The stacktrace you shared shows an issue with stdio and the progress bar in your flask server. My recommendation is to turn off the progress bar with FIFTYONE_SHOW_PROGRESS_BARS=false. That is the only issue I see with your code.
Hi @benjaminpkane thank you for providing easy-to-understand guidance
I will try using FIFTYONE_SHOW_PROGRESS_BARS=false as an workaround, but I still think this might be the issue with the lib eta
By the way I will complete this issue if FIFTYONE_SHOW_PROGRESS_BARS=false works, and thank you for unblocking me.
I will dive deep into 'eta' and keep you updated if I find the right way to solve this issue fundamentally.
I get this I/O operation on closed file all the time because of fiftyone. I kept isolating it away and finally can't see any other code or packages left that could be doing it.
This ruins the entire process and all fail with this error.
I think fiftyone must be wrapping stdout and causing issues. This means that fiftyone is not thread safe.
But it could be just a package via lib that does this that for me only fiftyone uses.
I checked all python level code and find no code left that could cause it (wrapping of stdout/stderr).
My view is probably eta is not the problem, it's just symptom of the lack of thread safety in something else that wraps stdout/stdin.

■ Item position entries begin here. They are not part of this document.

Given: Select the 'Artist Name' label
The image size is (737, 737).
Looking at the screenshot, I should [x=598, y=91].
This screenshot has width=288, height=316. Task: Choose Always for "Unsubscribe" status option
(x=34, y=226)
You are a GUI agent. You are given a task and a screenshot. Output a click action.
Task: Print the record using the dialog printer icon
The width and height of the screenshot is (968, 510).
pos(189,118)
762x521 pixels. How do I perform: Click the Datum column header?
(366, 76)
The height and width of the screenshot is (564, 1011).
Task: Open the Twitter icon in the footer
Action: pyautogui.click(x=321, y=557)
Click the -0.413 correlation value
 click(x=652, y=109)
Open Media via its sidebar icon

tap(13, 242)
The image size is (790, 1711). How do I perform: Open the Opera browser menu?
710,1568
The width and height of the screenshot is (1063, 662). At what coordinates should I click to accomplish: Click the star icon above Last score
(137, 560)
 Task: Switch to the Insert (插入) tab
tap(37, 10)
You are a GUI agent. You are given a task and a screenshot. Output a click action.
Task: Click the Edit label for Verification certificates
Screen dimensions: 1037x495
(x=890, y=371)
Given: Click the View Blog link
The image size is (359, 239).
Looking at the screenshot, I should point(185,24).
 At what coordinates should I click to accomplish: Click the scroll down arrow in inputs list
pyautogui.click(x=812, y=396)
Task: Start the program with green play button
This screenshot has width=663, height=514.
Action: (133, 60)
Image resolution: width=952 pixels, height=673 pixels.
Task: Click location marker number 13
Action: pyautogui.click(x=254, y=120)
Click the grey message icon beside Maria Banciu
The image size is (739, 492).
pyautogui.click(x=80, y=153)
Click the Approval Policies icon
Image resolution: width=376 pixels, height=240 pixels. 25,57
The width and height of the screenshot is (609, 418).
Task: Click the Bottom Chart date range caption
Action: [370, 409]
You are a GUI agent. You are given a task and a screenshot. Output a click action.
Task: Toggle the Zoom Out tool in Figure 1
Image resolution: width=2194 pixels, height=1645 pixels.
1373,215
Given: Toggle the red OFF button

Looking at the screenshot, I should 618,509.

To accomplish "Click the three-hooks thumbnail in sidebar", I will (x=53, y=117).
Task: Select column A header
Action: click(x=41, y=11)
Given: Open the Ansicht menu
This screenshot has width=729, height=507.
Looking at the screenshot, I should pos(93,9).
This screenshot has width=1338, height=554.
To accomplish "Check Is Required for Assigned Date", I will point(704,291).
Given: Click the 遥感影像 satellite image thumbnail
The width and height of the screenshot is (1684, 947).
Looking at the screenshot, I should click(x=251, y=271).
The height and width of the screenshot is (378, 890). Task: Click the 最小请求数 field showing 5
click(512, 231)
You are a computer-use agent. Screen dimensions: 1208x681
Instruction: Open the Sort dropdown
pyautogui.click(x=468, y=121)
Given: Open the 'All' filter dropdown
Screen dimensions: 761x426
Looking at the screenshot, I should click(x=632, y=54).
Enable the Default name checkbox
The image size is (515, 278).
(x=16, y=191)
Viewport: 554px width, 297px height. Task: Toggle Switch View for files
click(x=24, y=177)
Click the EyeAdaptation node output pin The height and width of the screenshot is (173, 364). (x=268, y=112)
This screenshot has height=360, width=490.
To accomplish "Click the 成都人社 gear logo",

This very well could be the progress bars, but doesn't seem to be in python code.
Anything like this is bad:
stdin = sys.stdin
stdout = sys.stdout
sys.stdin = open(os.devnull)
sys.stdout = open(os.devnull, "w")
or:
@contextlib.contextmanager
def mute_stdout():
stdout = sys.stdout
sys.stdout = open(os.devnull, "w")
try:
yield
finally:
sys.stdout = stdout
or:
class GrabStdout:
def __init__(self):
self.sys_stdout = sys.stdout
self.data = ''
sys.stdout = self
def write (self, data):
self.sys_stdout.write(data)
self.data += data
def flush (self):
self.sys_stdout.flush()
def restore(self):
sys.stdout = self.sys_stdout
or:
global wrapped_stdout, wrapped_stderr
global orig_stdout, orig_stderr
orig_stdout = sys.stdout
orig_stderr = sys.stderr
if sys.stdout is None:
wrapped_stdout = None
else:
sys.stdout = wrapped_stdout = \
wrap_stream(orig_stdout, convert, strip, autoreset, wrap)
if sys.stderr is None:
wrapped_stderr = None
else:
sys.stderr = wrapped_stderr = \
wrap_stream(orig_stderr, convert, strip, autoreset, wrap)
or
def _enable_redirect_io(self) -> None:
"""Enable redirecting of stdout / stderr."""
if self.console.is_terminal or self.console.is_jupyter:
if self._redirect_stdout and not isinstance(sys.stdout, FileProxy):
self._restore_stdout = sys.stdout
sys.stdout = cast("TextIO", FileProxy(self.console, sys.stdout))
if self._redirect_stderr and not isinstance(sys.stderr, FileProxy):
self._restore_stderr = sys.stderr
sys.stderr = cast("TextIO", FileProxy(self.console, sys.stderr))
def _disable_redirect_io(self) -> None:
"""Disable redirecting of stdout / stderr."""
if self._restore_stdout:
sys.stdout = cast("TextIO", self._restore_stdout)
self._restore_stdout = None
if self._restore_stderr:
sys.stderr = cast("TextIO", self._restore_stderr)
self._restore_stderr = None
All these are not thread safe and used by anyio, numpy, colorama, rich, etc. and should be avoided.
For the venv setup, I see this done by anyio
Just to reiterate, setting:
export FIFTYONE_SHOW_PROGRESS_BARS=false
will disable all progress bars in FiftyOne and thus prevent any stdout capture from happening. If you're operating in a concurrent environment, chances are you don't want/care about progress bars anyway, so that seems appropriate.
As for the I/O error that occurring:
- Here's where our progress bar class is implemented: https://github.com/voxel51/eta/blob/57a39e032cbb25781c9bece14e31a8348399e8ad/eta/core/utils.py#L1490
- Here's the utility class that handles stdout capture: https://github.com/voxel51/eta/blob/57a39e032cbb25781c9bece14e31a8348399e8ad/eta/core/utils.py#L1355
@pseudotensor seems like you have some expertise here, any chance you can spot a fix to make these classes thread safe?